§ Prompt
Find every line below with the word "Task" in it, and copy each one.
Data to examine section start
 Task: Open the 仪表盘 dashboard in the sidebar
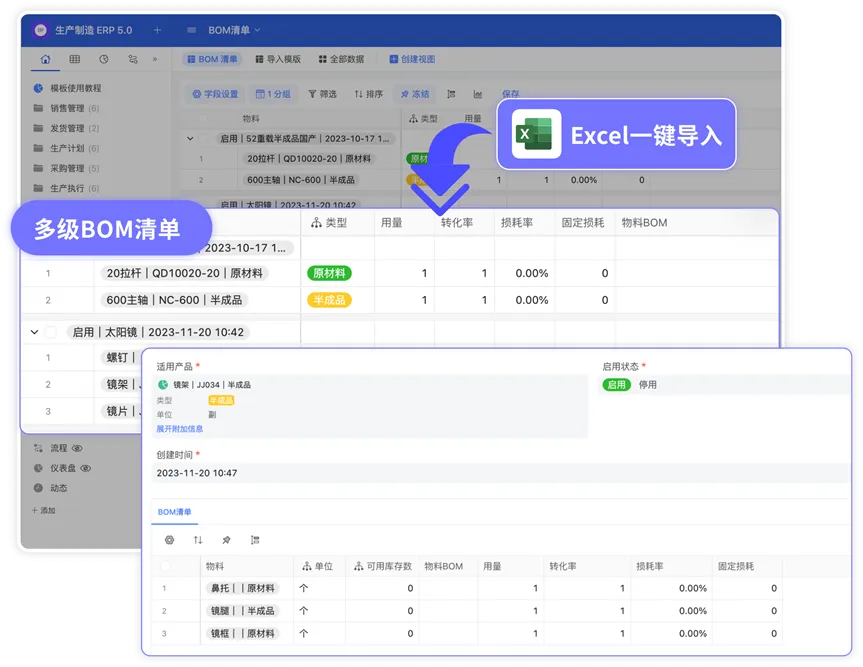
Data to examine section end
Data to examine section start
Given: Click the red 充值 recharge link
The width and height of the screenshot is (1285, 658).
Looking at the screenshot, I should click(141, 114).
Data to examine section end
Data to examine section start
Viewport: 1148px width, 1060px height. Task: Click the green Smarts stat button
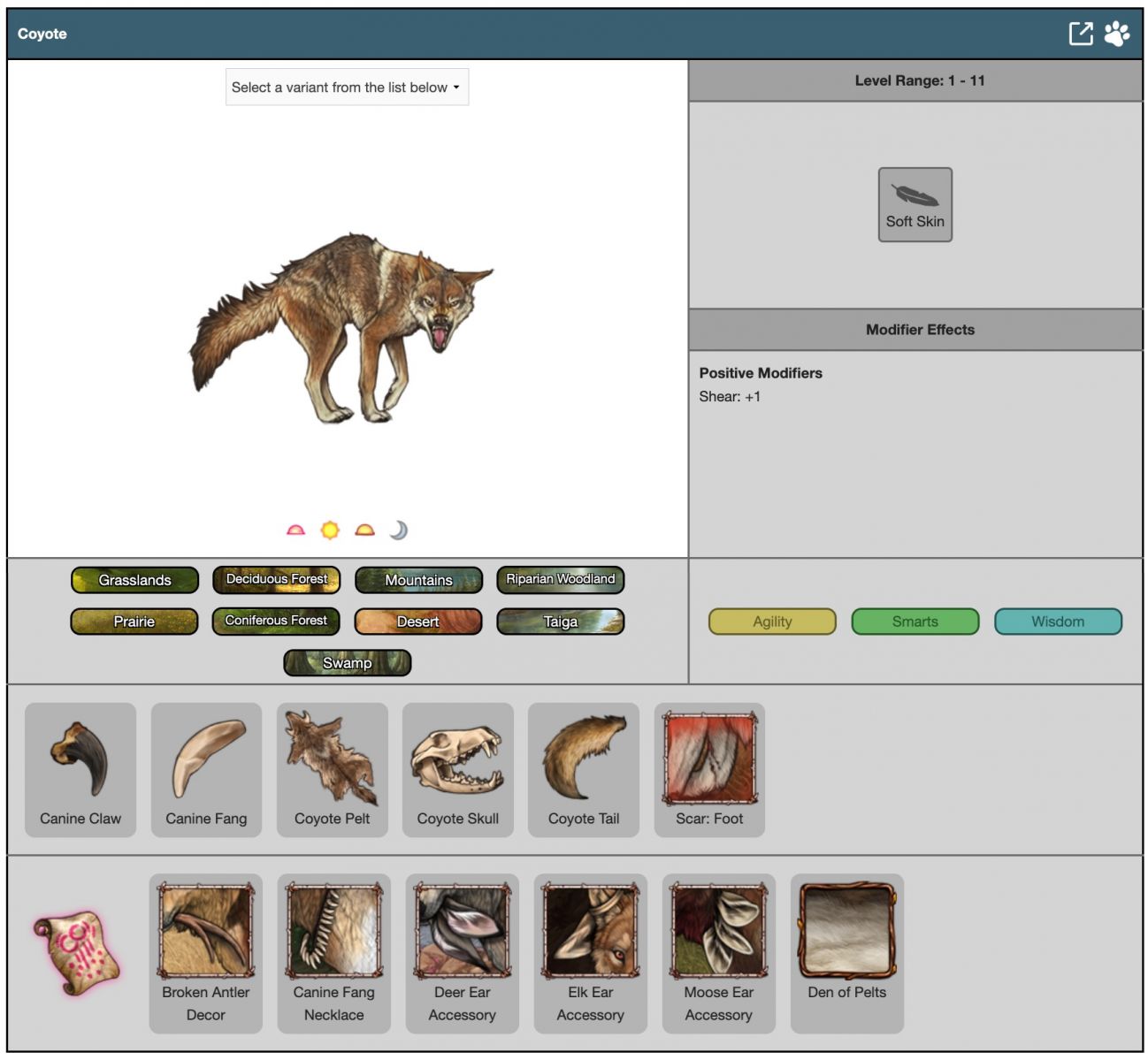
Data to examine section end
§ Result of this exercise
 Task: Open the 仪表盘 dashboard in the sidebar
Viewport: 1148px width, 1060px height. Task: Click the green Smarts stat button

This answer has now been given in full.